Accompagnato da alcune donne di Santa, una delle quali si è generosamente offerta di ospitarci, percorro in direzione opposta quella strada che taglia la distesa verde di campi coltivati. Arriviamo sul luogo del martirio dove oggi c’è una sorta di edicola votiva a forma di capanna, rinominata Descanso del buen pastor (Riposo del buon pastore); colgo l’occasione per farmi raccontare dalle signore che ci accompagnano chi è stato per loro padre Sandro. È come spalancare un portone di ricordi che scorrono a fiumi dalle loro parole; ognuna di loro ha un’immagine del beato bergamasco che custodisce con gelosia ma che generosamente mi regala con voce emozionata e con gli occhi brillanti di chi ancora si figura davanti a sé una persona che non c’è più. Quello che accomuna tutti i racconti delle persone con cui parlo è un senso di profonda umanità e prossimità che Dordi è riuscito a trasmettere ai suoi parrocchiani negli undici anni di servizio in quel di Santa; “gli piaceva tanto stare con la gente, aiutarla nei problemi quotidiani” mi raccontano. Mentre parlano mi viene in mente un articolo scritto da Tiziano Terzani negli anni della sua permanenza in India in cui racconta il suo incontro con una delle più grandi personalità del secolo scorso: madre Teresa di Calcutta. Il giornalista fiorentino si chiede se esiste ancora la grandezza umana e, se sì, come si esprime. Dopo aver incontrato la santa, Terzani si risponde: “A incontrarla, come nel caso del Dalai Lama, la prima cosa che colpisce è appunto questa: che se c’è grandezza, è nella sua semplicità”. Ad ascoltare le parole di queste donne, mi viene da pensare che anche nel caso di Dordi se c’è grandezza, è nella semplicità.
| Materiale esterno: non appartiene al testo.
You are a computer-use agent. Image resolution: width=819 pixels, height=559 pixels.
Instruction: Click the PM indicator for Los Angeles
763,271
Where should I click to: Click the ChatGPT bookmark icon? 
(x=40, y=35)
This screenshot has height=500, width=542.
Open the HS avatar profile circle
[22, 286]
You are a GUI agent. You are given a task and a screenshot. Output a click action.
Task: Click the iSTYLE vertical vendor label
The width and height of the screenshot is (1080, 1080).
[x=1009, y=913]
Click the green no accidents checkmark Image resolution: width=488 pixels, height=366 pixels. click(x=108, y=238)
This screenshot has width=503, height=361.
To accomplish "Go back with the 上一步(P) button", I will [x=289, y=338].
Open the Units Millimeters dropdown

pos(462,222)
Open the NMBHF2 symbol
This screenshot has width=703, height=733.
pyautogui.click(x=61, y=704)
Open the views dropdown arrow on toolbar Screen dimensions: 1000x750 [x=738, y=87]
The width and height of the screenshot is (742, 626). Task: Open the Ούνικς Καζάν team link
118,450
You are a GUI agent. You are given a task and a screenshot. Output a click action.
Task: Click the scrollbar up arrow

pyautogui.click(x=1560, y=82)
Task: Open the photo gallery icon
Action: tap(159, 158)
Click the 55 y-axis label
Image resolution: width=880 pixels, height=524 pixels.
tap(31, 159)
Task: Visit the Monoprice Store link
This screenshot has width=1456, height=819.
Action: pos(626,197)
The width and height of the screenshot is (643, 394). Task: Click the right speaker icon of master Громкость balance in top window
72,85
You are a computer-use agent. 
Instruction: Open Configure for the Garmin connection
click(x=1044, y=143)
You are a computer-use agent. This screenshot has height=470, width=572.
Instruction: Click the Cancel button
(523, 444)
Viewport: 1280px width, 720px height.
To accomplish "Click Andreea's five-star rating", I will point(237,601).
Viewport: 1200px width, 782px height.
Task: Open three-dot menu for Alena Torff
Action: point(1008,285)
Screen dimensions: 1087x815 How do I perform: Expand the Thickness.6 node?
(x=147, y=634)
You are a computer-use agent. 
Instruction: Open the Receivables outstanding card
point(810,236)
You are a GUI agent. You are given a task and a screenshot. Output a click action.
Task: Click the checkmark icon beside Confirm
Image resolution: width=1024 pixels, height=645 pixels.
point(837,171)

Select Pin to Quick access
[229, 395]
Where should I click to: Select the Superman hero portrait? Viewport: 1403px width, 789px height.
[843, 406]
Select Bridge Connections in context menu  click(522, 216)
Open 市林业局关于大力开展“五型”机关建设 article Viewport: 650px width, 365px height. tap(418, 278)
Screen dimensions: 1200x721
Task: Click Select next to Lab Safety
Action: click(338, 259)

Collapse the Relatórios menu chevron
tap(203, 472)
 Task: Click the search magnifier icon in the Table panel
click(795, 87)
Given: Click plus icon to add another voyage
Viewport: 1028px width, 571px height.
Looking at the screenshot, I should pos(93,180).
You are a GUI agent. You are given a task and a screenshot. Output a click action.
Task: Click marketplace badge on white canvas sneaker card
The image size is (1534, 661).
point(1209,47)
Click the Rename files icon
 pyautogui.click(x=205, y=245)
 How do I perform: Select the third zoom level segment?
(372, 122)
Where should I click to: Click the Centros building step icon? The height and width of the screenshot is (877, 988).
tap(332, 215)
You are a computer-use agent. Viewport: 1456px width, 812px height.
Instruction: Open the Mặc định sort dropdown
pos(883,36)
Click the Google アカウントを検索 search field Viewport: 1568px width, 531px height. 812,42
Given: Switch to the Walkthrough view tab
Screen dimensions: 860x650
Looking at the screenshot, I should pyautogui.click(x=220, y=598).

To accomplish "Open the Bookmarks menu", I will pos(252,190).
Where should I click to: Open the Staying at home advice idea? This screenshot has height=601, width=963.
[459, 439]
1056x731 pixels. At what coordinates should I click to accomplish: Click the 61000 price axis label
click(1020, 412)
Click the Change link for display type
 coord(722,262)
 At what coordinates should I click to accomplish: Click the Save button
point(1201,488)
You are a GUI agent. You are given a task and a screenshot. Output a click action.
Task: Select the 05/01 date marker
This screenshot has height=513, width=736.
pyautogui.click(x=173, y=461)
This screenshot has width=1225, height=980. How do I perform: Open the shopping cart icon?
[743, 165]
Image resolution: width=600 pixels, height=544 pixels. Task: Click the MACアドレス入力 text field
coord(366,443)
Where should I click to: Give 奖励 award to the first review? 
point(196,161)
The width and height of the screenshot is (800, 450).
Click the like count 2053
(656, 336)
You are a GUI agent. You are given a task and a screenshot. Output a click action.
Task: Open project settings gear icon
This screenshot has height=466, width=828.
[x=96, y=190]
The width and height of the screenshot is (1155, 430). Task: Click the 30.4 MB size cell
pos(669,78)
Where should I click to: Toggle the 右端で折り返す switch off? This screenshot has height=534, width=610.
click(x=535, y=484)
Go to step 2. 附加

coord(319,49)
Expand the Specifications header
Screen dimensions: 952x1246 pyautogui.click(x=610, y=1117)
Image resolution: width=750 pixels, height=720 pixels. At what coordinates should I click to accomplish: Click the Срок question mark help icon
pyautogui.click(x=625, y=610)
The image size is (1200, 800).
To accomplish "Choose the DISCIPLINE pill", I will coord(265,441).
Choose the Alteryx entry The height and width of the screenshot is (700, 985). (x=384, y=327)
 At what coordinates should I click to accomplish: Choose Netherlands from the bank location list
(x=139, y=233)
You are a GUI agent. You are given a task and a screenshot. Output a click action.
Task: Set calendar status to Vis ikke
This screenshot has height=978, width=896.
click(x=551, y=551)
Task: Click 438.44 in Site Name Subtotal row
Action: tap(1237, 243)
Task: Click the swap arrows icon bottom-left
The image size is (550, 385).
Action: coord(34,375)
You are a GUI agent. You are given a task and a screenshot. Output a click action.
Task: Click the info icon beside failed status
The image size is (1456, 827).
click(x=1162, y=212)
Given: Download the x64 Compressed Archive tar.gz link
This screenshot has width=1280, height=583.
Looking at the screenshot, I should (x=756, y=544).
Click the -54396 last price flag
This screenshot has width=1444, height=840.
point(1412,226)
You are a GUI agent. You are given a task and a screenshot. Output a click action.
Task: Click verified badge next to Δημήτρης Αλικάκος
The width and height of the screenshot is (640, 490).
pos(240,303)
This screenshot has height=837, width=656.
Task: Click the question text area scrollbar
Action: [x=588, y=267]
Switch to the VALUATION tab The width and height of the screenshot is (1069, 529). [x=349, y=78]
A una delle signore – soprannominata Cina – sembra ancora di vederlo, padre Sandro, che entra in casa sua e si mette a chiacchierare mentre “ruba” dalla pentola qualcosa da mangiare. E anche per me, che ne ho solo letto e sentito parlare, non è difficile figurarmi nella mente questo piccolo uomo, umile fra gli umili, che prova in extremis a far ragionare i suoi aguzzini: “Por favor, no lo hagan!” (“Per favore, non lo fate!”); che chiede di risparmiargli la vita, di lasciarlo vivere come buon pastore tra le sue pecore, quel gregge che dopo 25 anni ancora gli vuole bene.